La vie est dure et la patience est tout.
La vie s'expérimente jour après jour, dans la douleur et dans sa chair. A blessé le vieillard sur sa peau ; se tient en embuscade pour le jeune. Tombera, s'abattra, attaquera le jeune ! quand il deviendra grand. Attendons, donc. Elle fait dire au vieillard, à lui, qui la connait comme une amie intime : « La vie est dure. » et le jeune, lui, qui la rencontre à peine, la pense belle et facile. Elle fait dire au vieillard, l'œil éteint et la tête enflammé de cheveux blancs, que : « La patiente est tout. » et le jeune, trépignant avec énergie, agitant ses mèches noires et se mordant le pouce, est impatient. Elle fait dire au vieillard : « Tu comprendras quand tu seras grand. » et le jeune ne comprend pas. Insouciant et ingrat. Le jeune court dans un grand bois. Regrettant le soleil cuisant quand l'hiver vient et se plaignant du froid cinglant quand l'été est là. Éternuant à cause du pollen des fleurs et refusant d'admirer le manteau blanc qui n'a couleur ni odeur. S'agaçant du chant des rossignols le matin et s'effrayant des hululements du hibou le soir. Le jeune court dans un grand bois. La vie se tient en embuscade sous des feuillages. Le regarde l'œil alerte et le visage à moitié caché. Patiente du bon moment. Le jeune court dans un grand bois. La vie rit. Attends, dans un coin, puis. Tombe, s'abat, attaque le jeune ! et il devient grand. Sonné et blessé.
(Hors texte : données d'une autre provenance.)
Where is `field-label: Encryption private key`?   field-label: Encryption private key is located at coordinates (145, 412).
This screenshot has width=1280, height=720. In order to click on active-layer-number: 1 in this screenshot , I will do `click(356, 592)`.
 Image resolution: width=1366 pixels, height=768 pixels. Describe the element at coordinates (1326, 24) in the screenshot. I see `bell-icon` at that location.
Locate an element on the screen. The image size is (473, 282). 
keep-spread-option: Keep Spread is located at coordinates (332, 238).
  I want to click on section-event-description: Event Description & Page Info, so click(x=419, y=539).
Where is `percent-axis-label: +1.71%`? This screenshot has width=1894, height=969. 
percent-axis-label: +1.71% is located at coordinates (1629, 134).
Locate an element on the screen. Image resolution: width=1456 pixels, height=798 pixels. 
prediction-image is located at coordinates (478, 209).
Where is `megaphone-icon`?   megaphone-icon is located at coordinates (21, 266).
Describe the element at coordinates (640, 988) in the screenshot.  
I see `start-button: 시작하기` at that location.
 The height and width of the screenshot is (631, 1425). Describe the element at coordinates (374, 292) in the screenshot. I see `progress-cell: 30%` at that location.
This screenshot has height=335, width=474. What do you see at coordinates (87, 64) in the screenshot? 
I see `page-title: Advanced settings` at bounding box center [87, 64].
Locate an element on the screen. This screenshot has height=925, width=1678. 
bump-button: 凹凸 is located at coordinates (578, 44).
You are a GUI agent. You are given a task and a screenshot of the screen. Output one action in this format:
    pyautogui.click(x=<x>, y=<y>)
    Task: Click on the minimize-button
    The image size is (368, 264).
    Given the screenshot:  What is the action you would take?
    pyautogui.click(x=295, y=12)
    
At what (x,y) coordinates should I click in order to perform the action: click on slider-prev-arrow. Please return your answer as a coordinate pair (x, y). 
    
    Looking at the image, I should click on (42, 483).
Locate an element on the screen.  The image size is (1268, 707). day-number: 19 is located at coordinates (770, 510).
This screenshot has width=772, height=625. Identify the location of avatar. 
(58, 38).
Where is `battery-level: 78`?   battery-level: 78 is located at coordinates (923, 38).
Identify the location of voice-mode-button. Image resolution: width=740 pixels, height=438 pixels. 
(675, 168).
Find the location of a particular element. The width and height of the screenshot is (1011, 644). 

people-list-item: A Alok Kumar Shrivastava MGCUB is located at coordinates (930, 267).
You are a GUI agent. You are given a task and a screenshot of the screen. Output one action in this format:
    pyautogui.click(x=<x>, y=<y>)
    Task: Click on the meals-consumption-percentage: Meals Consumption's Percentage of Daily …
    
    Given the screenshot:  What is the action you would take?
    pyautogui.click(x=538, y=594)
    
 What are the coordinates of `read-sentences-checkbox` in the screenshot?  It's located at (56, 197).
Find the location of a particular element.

Le vieillard, jeune devenu grand, est celui qui a connu la mort et la douleur. Qui a le regard déterminé et la poitrine vide. Qui avance sans reculer, marchant à pas feutrer toujours, levant un pied parfois, se méfiant des pièges et des prédateurs dans un grand bois. Qui a remis son cœur en des mains Éternelles, sachant qu'elles sont les mains du pardon et de l'oubli. Dieu, dans son infinie bonté, a donné l'oubli en cadeau aux hommes. Le vieillard, jeune devenu grand, est celui qui a oublié qu'il a été enfant. Il a perdu, et la mémoire et la tête. Cette douleur cuisante, celle d'une cicatrice rouge écarlate, vive et brûlante, celle d'un vestige de l'attaque de la vie, s'est imprégnée en lui et l'a rendu fou. Le vieillard est fou ! un fou irraisonné qui ne trouve d'autres raisons de vivre que la vie. La vie elle-même ! qui l'a attaqué et blessé dans ces jeunes années. Il revoit cette cicatrice blanchie sur son flanc, repense à la violence ! la douleur ! la fureur ! il pense à la vie, comprend et dit : « La vie est dure, la patiente est tout. Tu comprendras quand tu seras grand. » mais le jeune ne comprend pas.
Le vieillard lit ces mots et comprend. Le jeune lit ces mots et ne comprend pas. Je me réjouis. Me réjouis de ceux qui ne comprennent pas. Qui ne voient qu'en mort et douleur, des mots d'encre sur du papier. Je me peine. Me peine de ceux qui comprennent. Qui voient dans mort et douleur, le sang qui en trace les lettres. Le sang des aimés défunts sur le papier. Mon sang sur le papier. Leurs sangs et le mien qui se mélangent, qui se répandent. Qui répandent dans l'âme une noirceur comme une goutte d'encre tombée dans un verre d'eau. Je me peine de moi-même et je comprends. J'ai grandi et je comprends : « La vie est dure et la patience est tout. » Vous ne comprenez pas. La vie s'expérimente jour après jour, dans la douleur et dans sa chair. Vivez et relisez. Vous comprendrez.